* [Records for the exercise]
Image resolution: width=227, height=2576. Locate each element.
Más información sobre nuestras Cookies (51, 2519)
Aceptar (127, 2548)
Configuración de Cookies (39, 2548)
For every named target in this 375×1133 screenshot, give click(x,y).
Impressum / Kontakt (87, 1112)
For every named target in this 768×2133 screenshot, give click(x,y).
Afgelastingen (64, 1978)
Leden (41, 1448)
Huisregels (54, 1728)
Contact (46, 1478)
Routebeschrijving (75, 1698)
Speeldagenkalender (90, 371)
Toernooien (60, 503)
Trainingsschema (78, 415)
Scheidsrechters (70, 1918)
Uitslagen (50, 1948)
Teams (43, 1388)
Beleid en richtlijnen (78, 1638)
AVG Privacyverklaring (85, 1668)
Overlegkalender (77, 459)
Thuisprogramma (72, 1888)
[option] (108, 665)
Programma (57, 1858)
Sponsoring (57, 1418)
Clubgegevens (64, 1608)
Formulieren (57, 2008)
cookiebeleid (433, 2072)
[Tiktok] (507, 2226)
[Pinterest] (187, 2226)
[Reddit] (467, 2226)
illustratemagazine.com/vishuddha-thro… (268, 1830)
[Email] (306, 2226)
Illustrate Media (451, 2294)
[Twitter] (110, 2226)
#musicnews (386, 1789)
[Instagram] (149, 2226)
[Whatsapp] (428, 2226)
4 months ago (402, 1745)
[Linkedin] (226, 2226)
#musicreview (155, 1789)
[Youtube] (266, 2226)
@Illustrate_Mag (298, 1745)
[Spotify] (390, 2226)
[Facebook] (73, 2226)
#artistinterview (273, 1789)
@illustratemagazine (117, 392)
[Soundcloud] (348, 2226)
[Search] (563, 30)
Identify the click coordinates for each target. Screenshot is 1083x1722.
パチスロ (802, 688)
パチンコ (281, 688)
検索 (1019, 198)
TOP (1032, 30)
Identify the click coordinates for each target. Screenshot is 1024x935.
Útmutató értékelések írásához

* [Required work]
Rescale every line from the one containing "[Twitter] (110, 2226)" through the end of the listing, both ends included. Multiply each coordinate value by 0.4 and round it to a whole number, with halves rounding up. Keep all other lines and numbers unchanged.

* [Exercise response]
[Twitter] (44, 890)
#musicnews (154, 716)
[Instagram] (60, 890)
[Whatsapp] (171, 890)
4 months ago (161, 698)
[Linkedin] (90, 890)
#musicreview (62, 716)
[Youtube] (106, 890)
@Illustrate_Mag (119, 698)
[Spotify] (156, 890)
[Facebook] (29, 890)
#artistinterview (109, 716)
@illustratemagazine (47, 157)
[Soundcloud] (139, 890)
[Search] (225, 12)
Identify the click coordinates for each target. Screenshot is 1083x1722.
パチスロ (321, 275)
パチンコ (112, 275)
検索 (408, 79)
TOP (413, 12)
Identify the click coordinates for each target. Screenshot is 1024x935.
Útmutató értékelések írásához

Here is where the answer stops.